The oncogene elongation factor 1 alpha-2 mRNA expression in epithelial ovarian cancer

Abstract

5034 Background: Approximately 50% of ovarian tumors have copy number increases in chromsome20q. The 20q ovarian amplicon has yet to be precisely mapped, but is known to include part of 20q12 and 20q13. Elongation Factor 1 alpha 2 gene (EEF1A2) maps to 20q13.3 and encodes protein elongation factor 1 alpha 2 (eEF1A2). eEF1A2 mRNA is not detectable in normal ovarian epithelium but may be aberrantly expressed in human ovarian tumors. This overexpression might lead to an inhibition of apoptosis, a process that could plausibly contribute to neoplastic progression. The aim of this study was to examine the expression of EEF1A2 in epithelial ovarian cancer (EOC), and correlate with clinico-pathologic characteristics. Methods: One step RT-PCR was performed with cDNA from various normal tissues, with mRNA from 91 epithelial ovarian tumor tissues. eEF1A2 specific PCR product was amplified using eEF1A2 specific primers. GAPDH specific PCR amplification was used as control. The χ2 test was used to analyze the distribution of eEF1A2 expression and clinico-pathologic variables (stage, residual tumor, recurrence, disease free interval, and overall survival). Survival probabilities were estimated by Kaplan-Meier method.

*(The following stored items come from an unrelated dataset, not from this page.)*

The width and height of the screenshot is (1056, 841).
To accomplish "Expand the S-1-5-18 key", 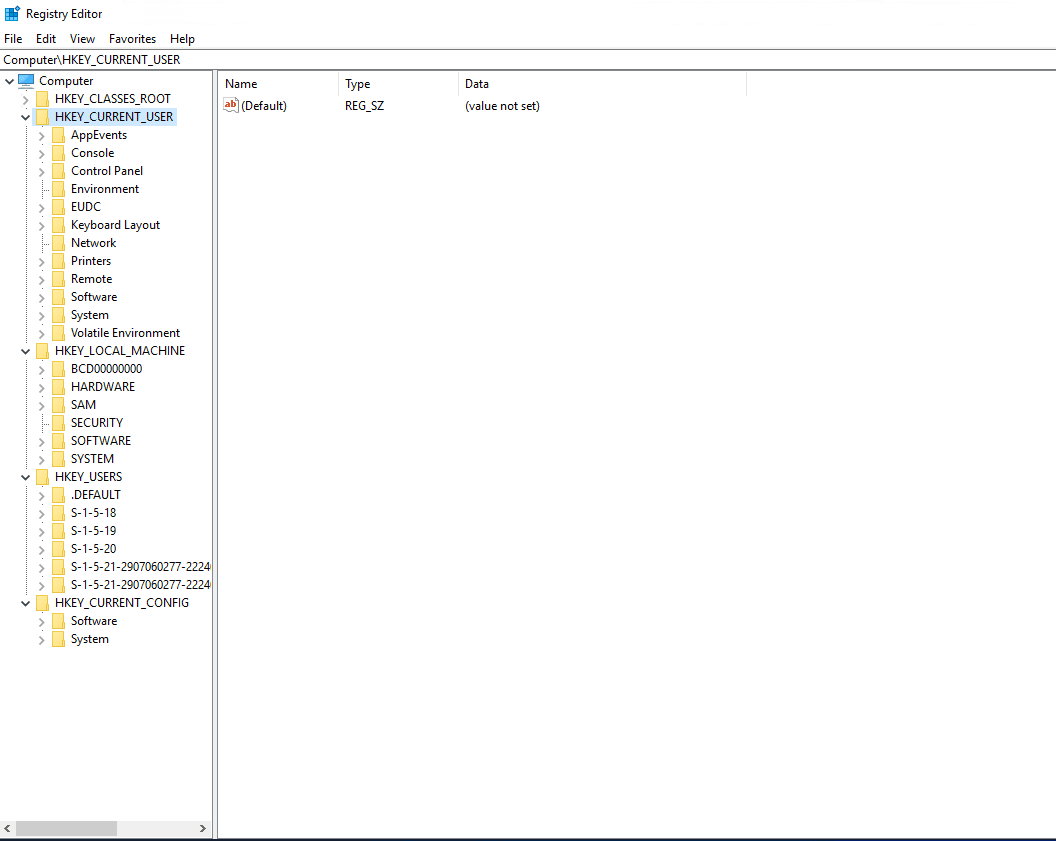I will (x=42, y=513).
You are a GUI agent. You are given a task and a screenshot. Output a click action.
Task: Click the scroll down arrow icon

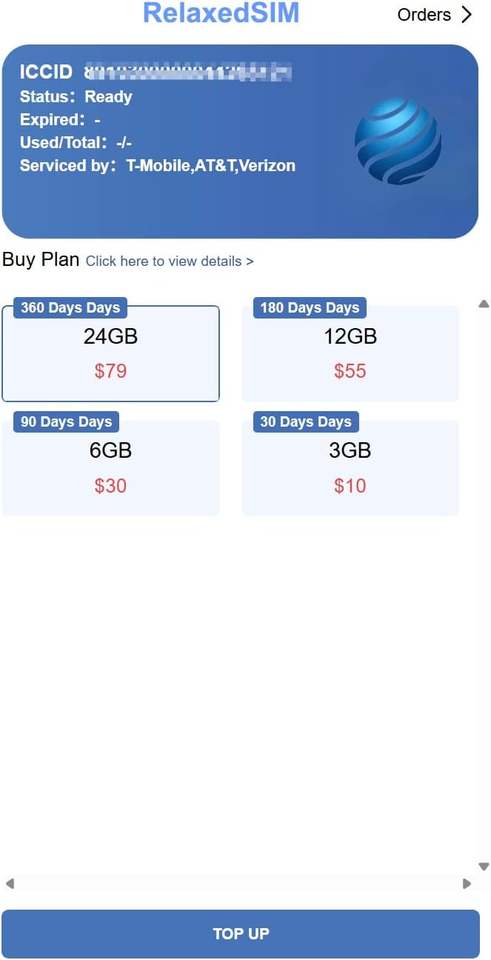click(484, 866)
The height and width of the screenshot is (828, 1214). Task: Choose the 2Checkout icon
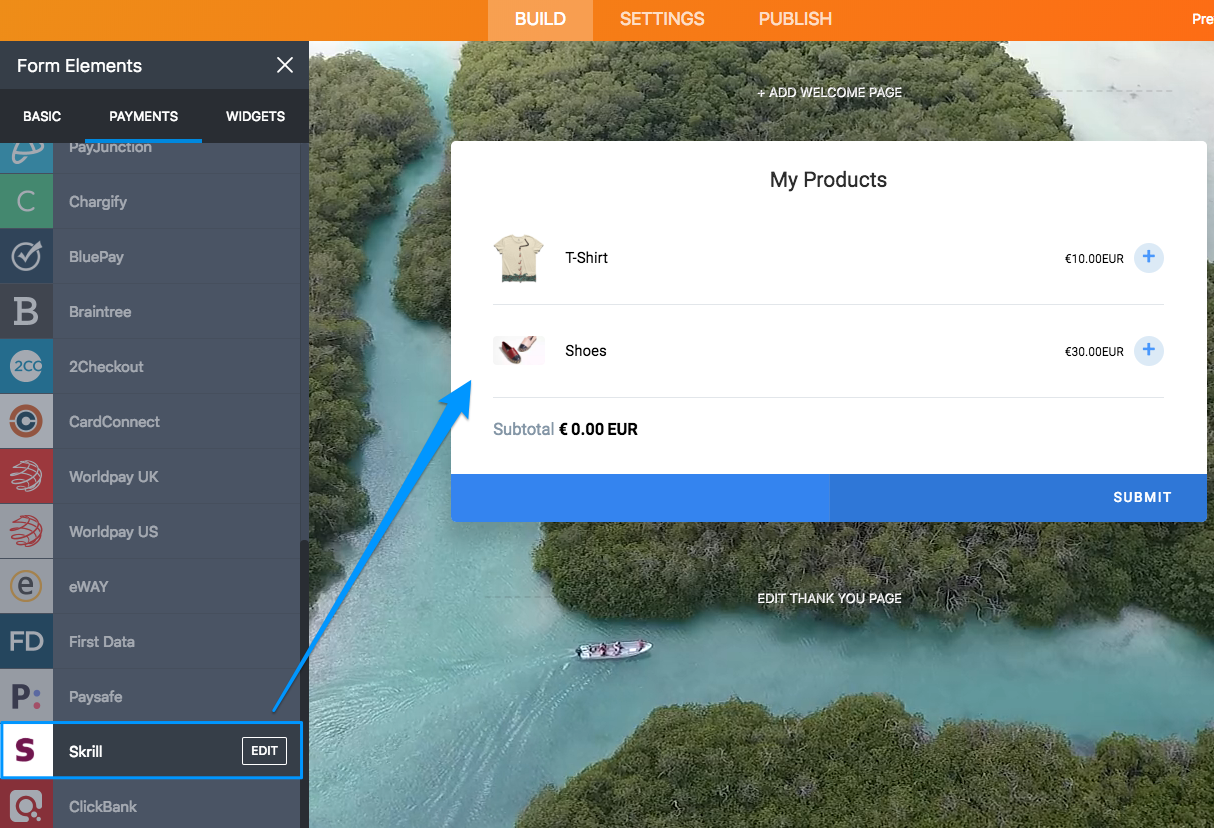click(26, 367)
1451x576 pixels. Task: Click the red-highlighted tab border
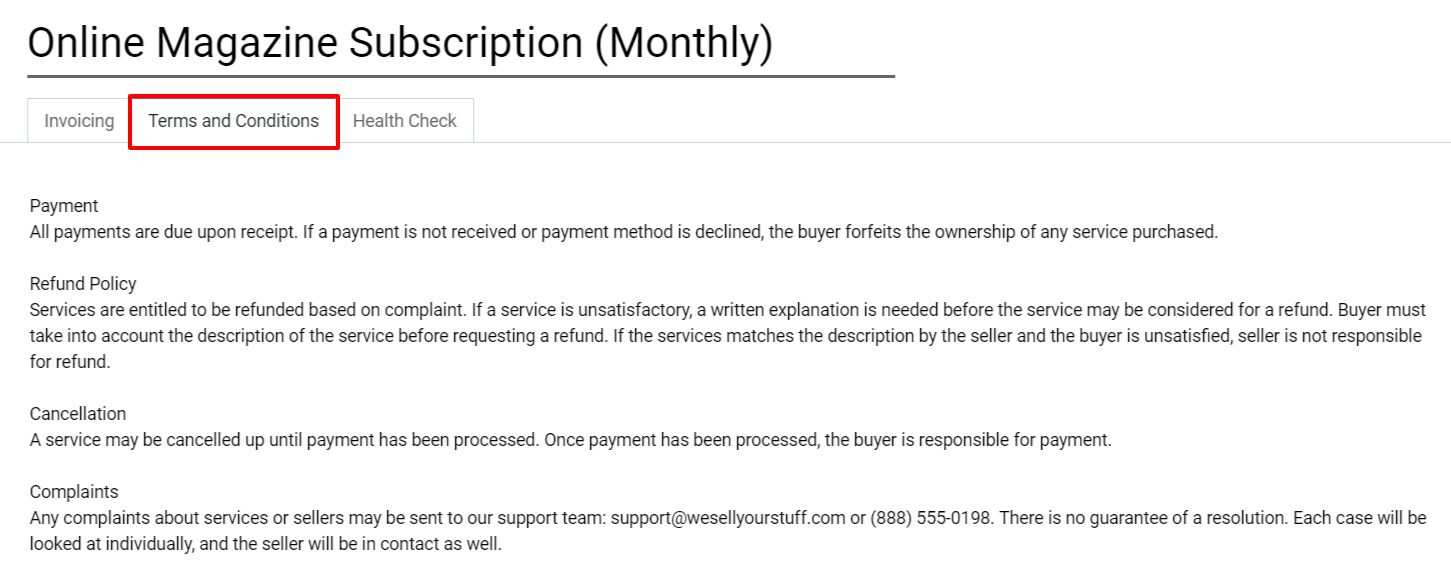pyautogui.click(x=233, y=99)
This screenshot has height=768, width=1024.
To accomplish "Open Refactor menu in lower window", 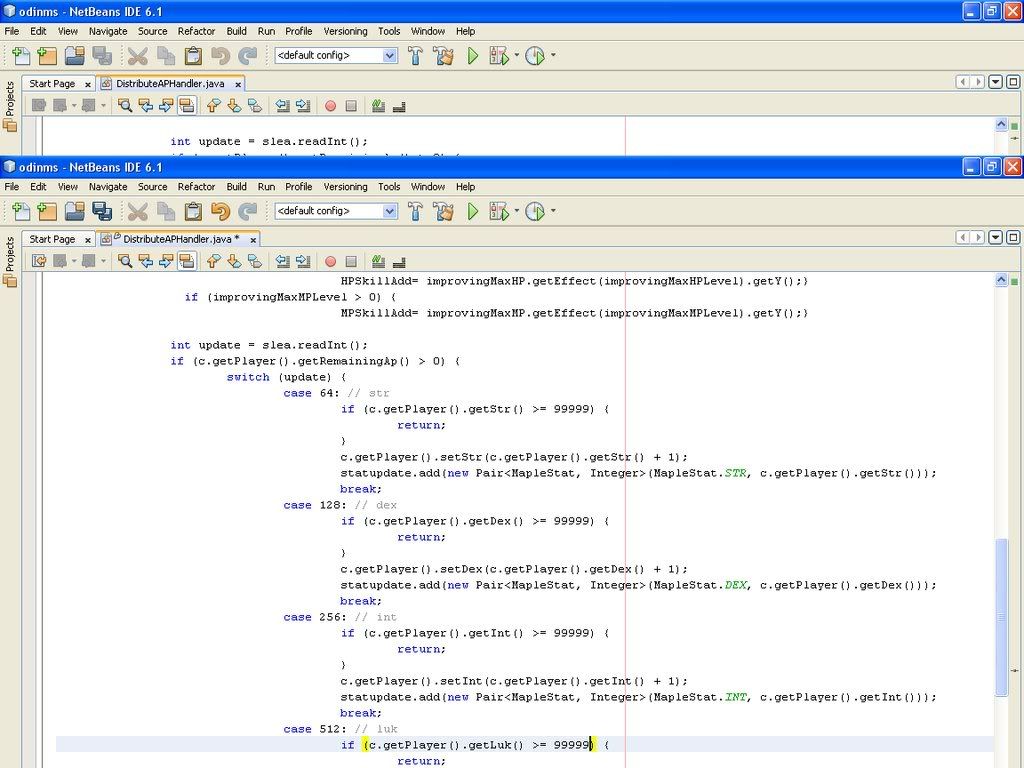I will (196, 186).
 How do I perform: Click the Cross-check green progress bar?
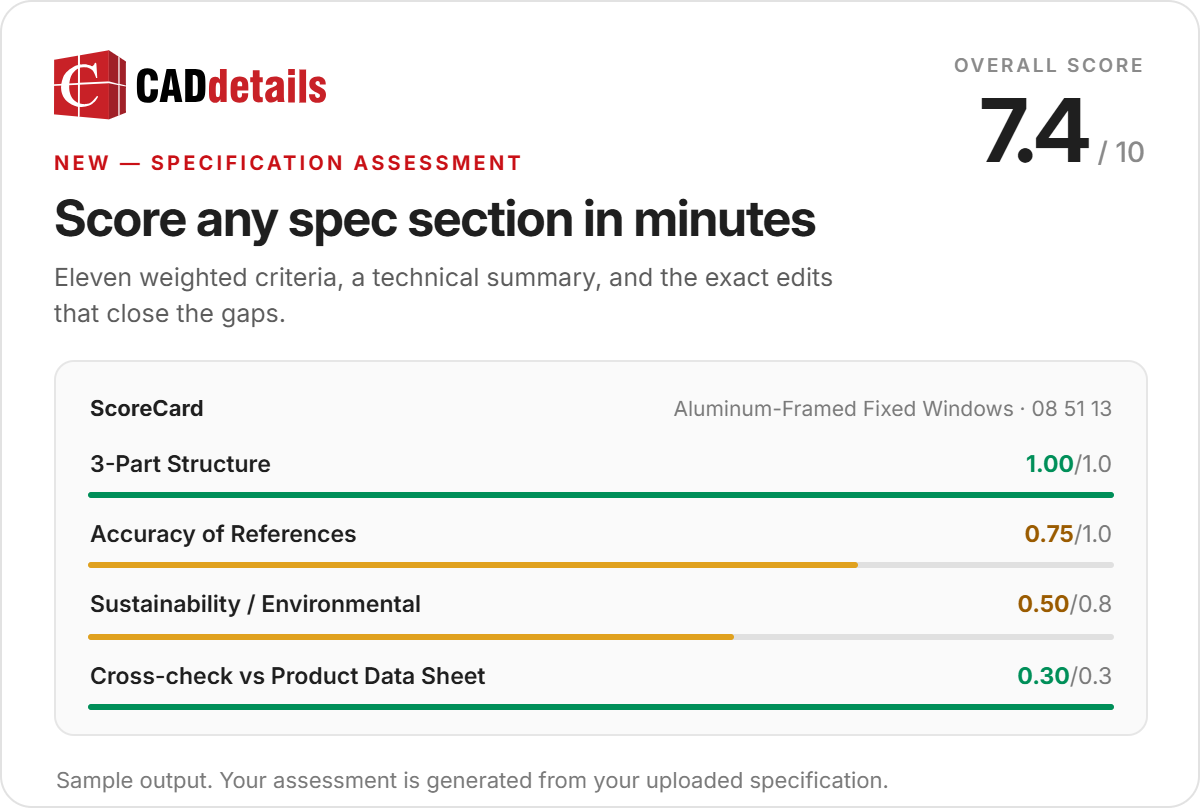(x=601, y=707)
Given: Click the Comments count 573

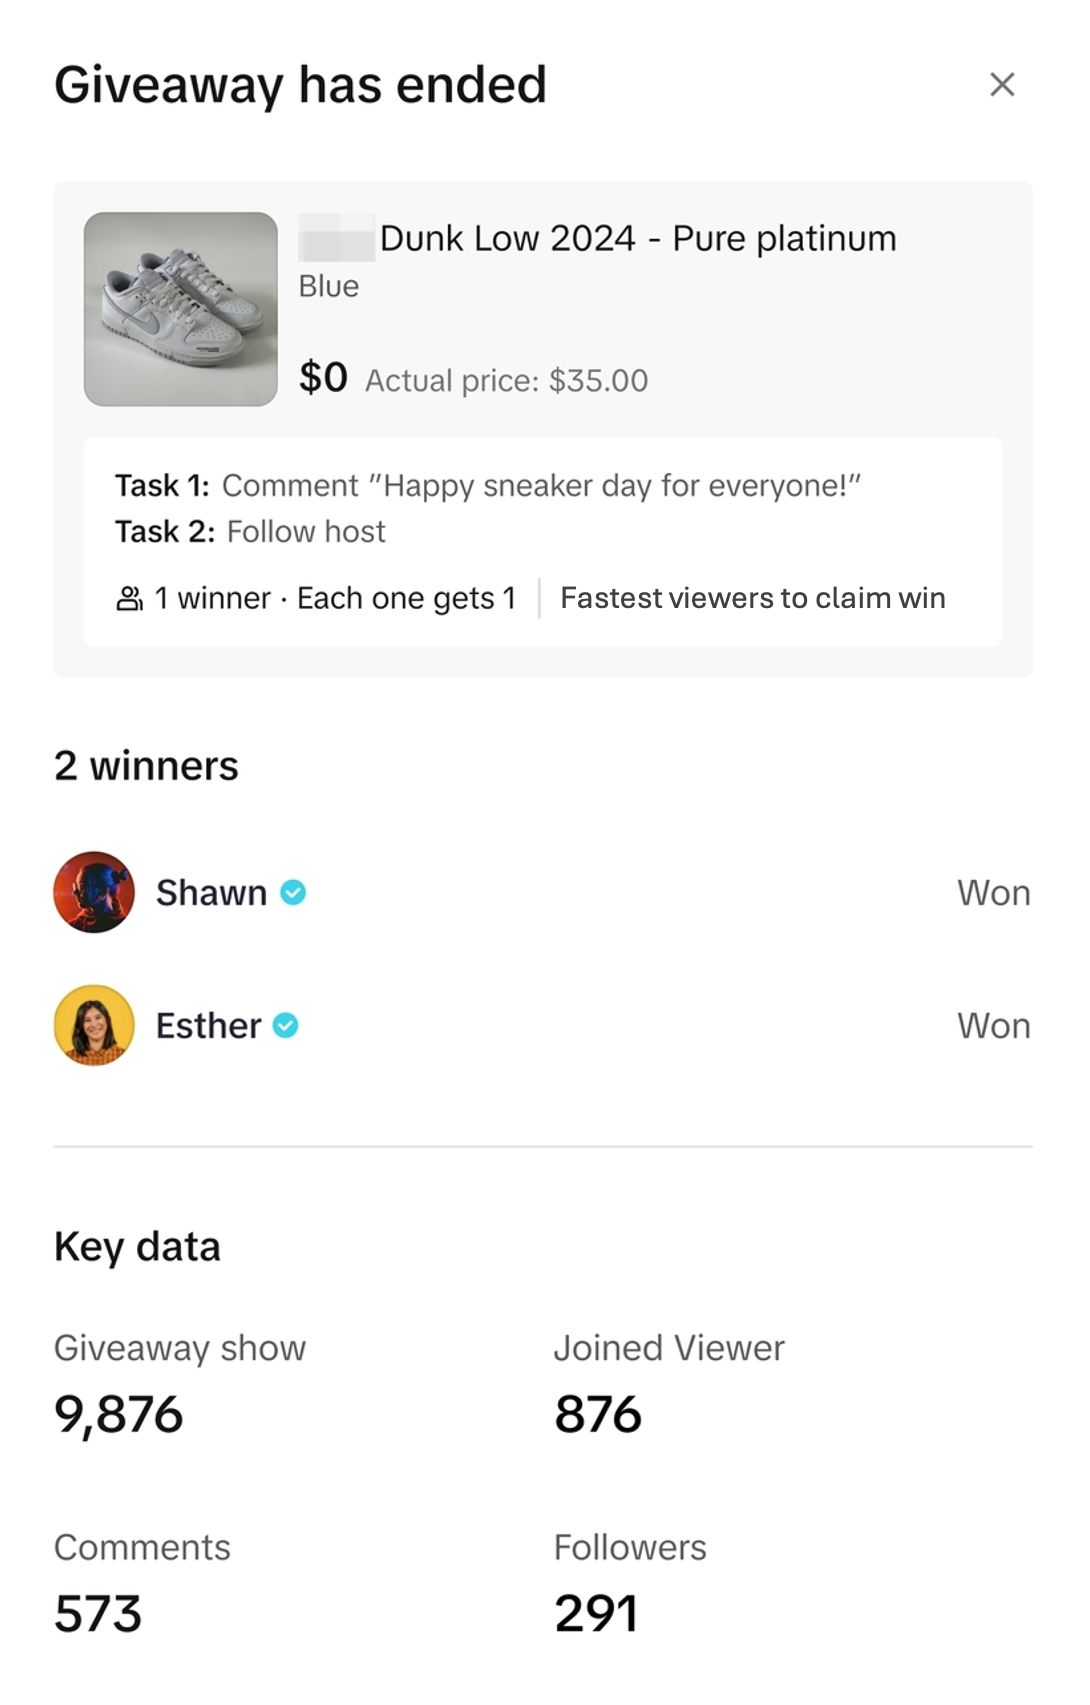Looking at the screenshot, I should pos(98,1613).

Results: Low level eEF1A2 m-RNA expression was restricted only to the normal tissues of the heart, brain, and skeletal muscle. eEF1A2 was not seen in normal ovarian tissue. eEF1A2 m-RNA expression was demonstrated in 21/91 (23%) of the ovarian cancer specimens. The median follow-up for the patient population was 23 months. There was a correlation between eEF1A2 expression and recurrence risk (likelihood ratio 6.9; p=0.03). The difference in median survival for eEF1A2 positive and negative patients was not statistically significant. Kaplan-Meier analysis indicates eEF1A2 expression to be a non-significant predictor of overall survival. Conclusions: Our data demonstrates that eEF1A2 is expressed at moderate frequency in patients with EOC. eEF1A2 expression also appears to be associated with increased risk for recurrence of disease. This data provides a new potential prognostic marker and oncogene for EOC, and may lead to the study of eEF1A2 as a suitable target for anticancer targeted therapy. No significant financial relationships to disclose.